Partout où elle est implantée, Blue Skies s’efforce de mettre œuvre un programme destiné à aider ses salariés, leurs familles et leurs communautés à surmonter de graves problèmes de santé et de sécurité.  Tous les salariés suivent des cours de formation financés par l’entreprise sur le VIH, le paludisme, les mesures d’hygiène personnelle et environnementale et les hépatites.  En outre, Blue Skies applique ce qu’elle appelle un “système de travail sécurisé” qui permet d’effectuer une rotation du personnel, si nécessaire, et de dispenser une formation adaptée en matière de sécurité, portant sur la manipulation des équipements de l’usine.  Des contrôles sanitaires périodiques et un traitement médical gratuit, si nécessaire, sont aussi proposés à l’ensemble du personnel, de même que des moyens de contraception gratuits et des moustiquaires.  Grâce à toutes ces initiatives et à celles qui sont mises en œuvre par la fondation, Blue Skies a produit un impact positif durable sur la santé et l’éducation de ses salariés et de leurs communautés et sur l’environnement local.
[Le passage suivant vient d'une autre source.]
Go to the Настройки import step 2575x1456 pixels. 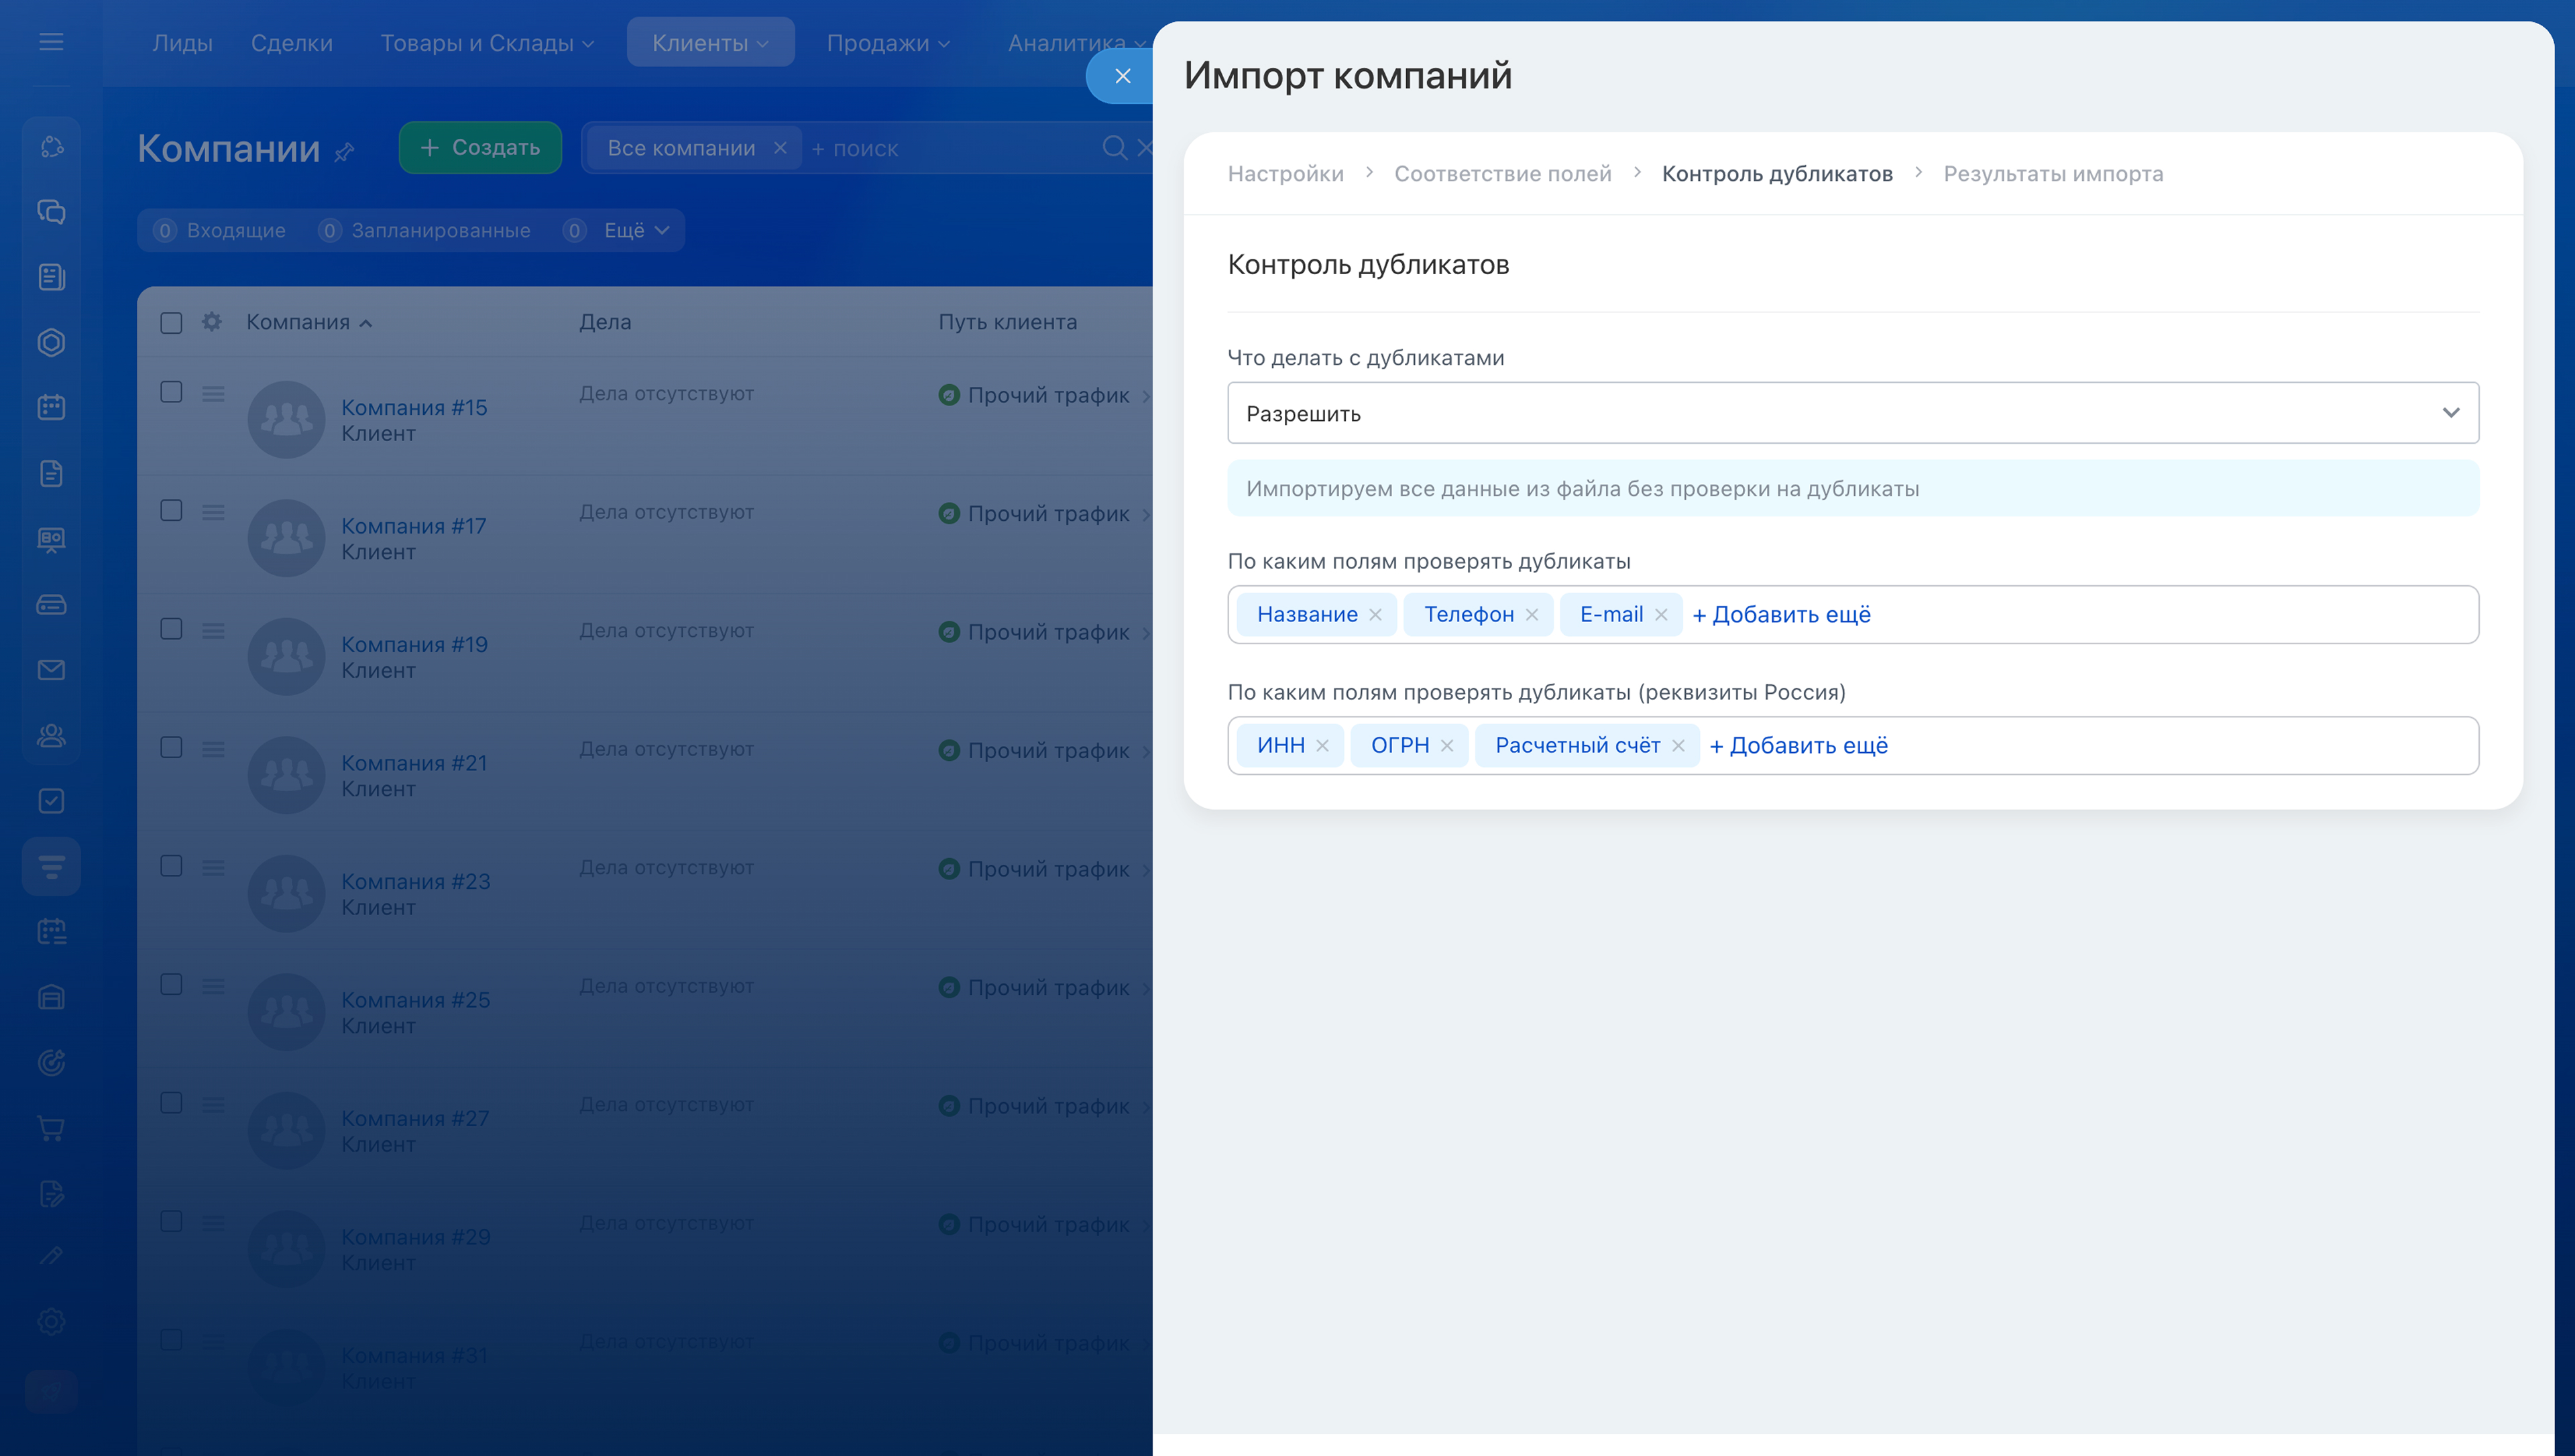point(1285,174)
École construite avec l’aide de la Fondation Blue Skies à Abortia (Ghana) (photo : Blue Skies)

Résultats commerciaux

Les stratégies en matière de gestion de marques de Blue Skies et les initiatives publiques mises en œuvre ont permis à l’entreprise et aux communautés locales de connaître un grand succès financier et d’être largement reconnues.  En 2010, l’entreprise a perçu 15,4 millions de livres sterling provenant des ventes réalisées dans le cadre de ses activités au Ghana, plus 5,4 millions, 3,5 millions et 1,4 million de livres sterling provenant respectivement d’Afrique du Sud, d’Égypte et du Brésil.  Depuis 2012, Blue Skies représente plus de 25% des exportations d’ananas du Ghana et 1% du volume total des exportations nationales.  Elle est aussi la seule entreprise du pays à compter plus de 2000 salariés dans le monde et son succès lui a permis d’offrir parmi les plus hauts salaires aux communautés locales de la région.  En sus des nombreuses usines de l’entreprise (y compris les installations du Royaume‑Uni qui sont utilisées pour conserver un volume temporaire de produits en vue de parer à une interruption éventuelle du fret aérien), les réalisations de Blue Skies ont été reconnues lorsque l’entreprise a reçu le prix du développement durable des Queen’s Awards for Enterprise en 2008 et en 2011, l’un des prix les plus prestigieux du Royaume‑Uni, récompensant la réussite commerciale.  En outre, elle a reçu en avril 2012 le prix Waitrose Way Supplier Award, qui récompense les fournisseurs respectant la philosophie et les principes de Waitrose dans leur chaîne d’approvisionnement.

Du ciel ghanéen au vôtre

Quand M. Pile a commencé à mettre en œuvre son idée avec Blue Skies, rares étaient ses anciens collègues qui pensaient qu’il réussirait.  Cependant, il avait remarqué qu’il existait en Europe une demande pour des fruits plus frais et meilleurs pour la santé et, avec de la créativité, des partenariats judicieux et un nom de marque solide, l’entrepreneur a fait de Blue Skies une entreprise unique en son genre.  Reposant sur un système de transport par fret aérien, l’entreprise fournit des produits à base de fruits parmi les plus frais existants, avec un délai maximum de 48 heures entre le champ de l’agriculteur et les rayons des magasins.  Fière de venir du Ghana, Blue Skies continue de tracer la voie du commerce durable, tout en apportant des avantages aux agriculteurs locaux, à leurs communautés et aux consommateurs du monde entier qui recherchent des fruits frais, biologiques et produits de manière durable.